Especially interesting link prediction technique was proposed by Prudêncio and da Silva Soares in [5]. Authors proposed there calculating similarity scores for each pair of disconnected nodes at different time-frames, thus building a separate time series for each such pair. Subsequently, a forecasting model is applied to the series in order to predict their next values, which are then going to be used as input to unsupervised and supervised link prediction methods [5].

In this paper, we present modifications to the original method proposed by Soares and Prudêncio. Predicted values of similarity metrics are treated as an input to a supervised classification method. In further parts of this article, we will refer to this classification mechanism by a term structural function, as its value decides for whether a link exists for any given pair of nodes. We stipulate that this so called structural function changes over time, thus making is possible to derive time series for all parameters of a given structural function, and obtain their next values using the forecasting model. We might then predict new links’ occurrences using the forecasted values of similarity metrics and supervised classification methods with predicted parameters.

The paper is organized as follows. In the Sect. 2 we will present preliminaries—the link prediction problem along with basic definitions. In Sect. 3 we will present the new method of link prediction. Section 4 contains a short description of a conducted experiment and its results. Conclusions are contained in Sect. 5.

2 Prerequisites

Definition 1

(Dynamic graph). Let \(G=(V,E)\) represent a graph containing vertices from set V and edges from E. Additionally, let \(\mathbb {T}\) denote a set of moments in time, such that \(\mathbb {T}=\left\{ 1,2,...,T, T+1,T+2,...,\mathfrak {T}\right\} \), where \(T>1\) stands for the actual time. Through the term “dynamic graph” we shall understand an indexed family of graphs with t as a running index:

$$\begin{aligned} \mathcal {G}=\left( G_t\right) _{t\in \mathbb {T}}, \end{aligned}$$
(1)

where \(G_t=(V_t,E_t)\) such that \(V_1=V_2=...=V_\mathfrak {T}\).

The link prediction problem can be formulated (based on [7]) as follows: Consider a social network of structure \(\mathcal {G}=\left( G_t\right) _{t\in \mathbb {T}}\).
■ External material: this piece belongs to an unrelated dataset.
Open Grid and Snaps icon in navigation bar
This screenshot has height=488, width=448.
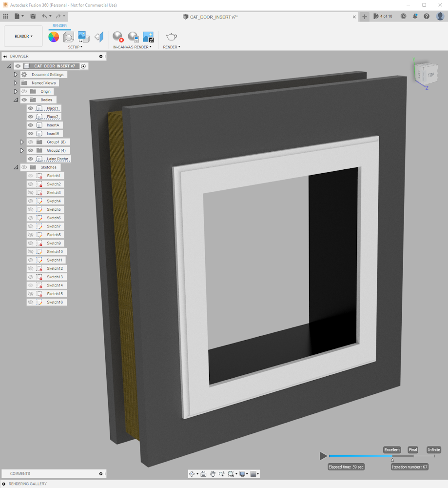[253, 474]
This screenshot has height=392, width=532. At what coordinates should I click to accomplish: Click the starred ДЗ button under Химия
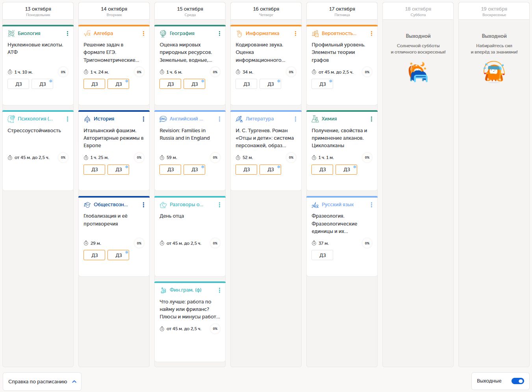pos(347,170)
The link prediction aims at: (a) forecasting a creation or disappearance of links between nodes in the future time-frame \(t^*:t^*>T\) or (b) finding missing or unobserved links in current state of the network.

Definition 2

(Cumulative Dynamic graph). A dynamic graph \(\mathcal {G}=\left( G_t\right) _{t\in \mathbb {T}}\), where \(G_t=(V_t,E_t)\), is a “cumulative dynamic graph” if additionally the following requirement is fulfilled:

$$\begin{aligned} \forall t_1,t_2 \in \mathbb {T} :t_1\leqslant t_2 \Longrightarrow E_{t_1}\subseteq E_{t_2}. \end{aligned}$$
(2)

In this paper, we will limit our scope to sole prediction of new edges in graph \(G_{T+1}\), while assuming that already-existing links are not deleted. Hence, whenever \(\mathcal {G}\) appears, it symbolizes a cumulative dynamic graph.

Definition 3

(Graph’s coefficient). A coefficient C in the context of \(\mathcal {G}\) can be thought as a function \(C_\mathcal {G}:V^2\times \mathbb {T}\rightarrow \mathbb {R}\), that returns a certain value for a pair of vertices and time frame t, according to the structure of graph \(G_t\).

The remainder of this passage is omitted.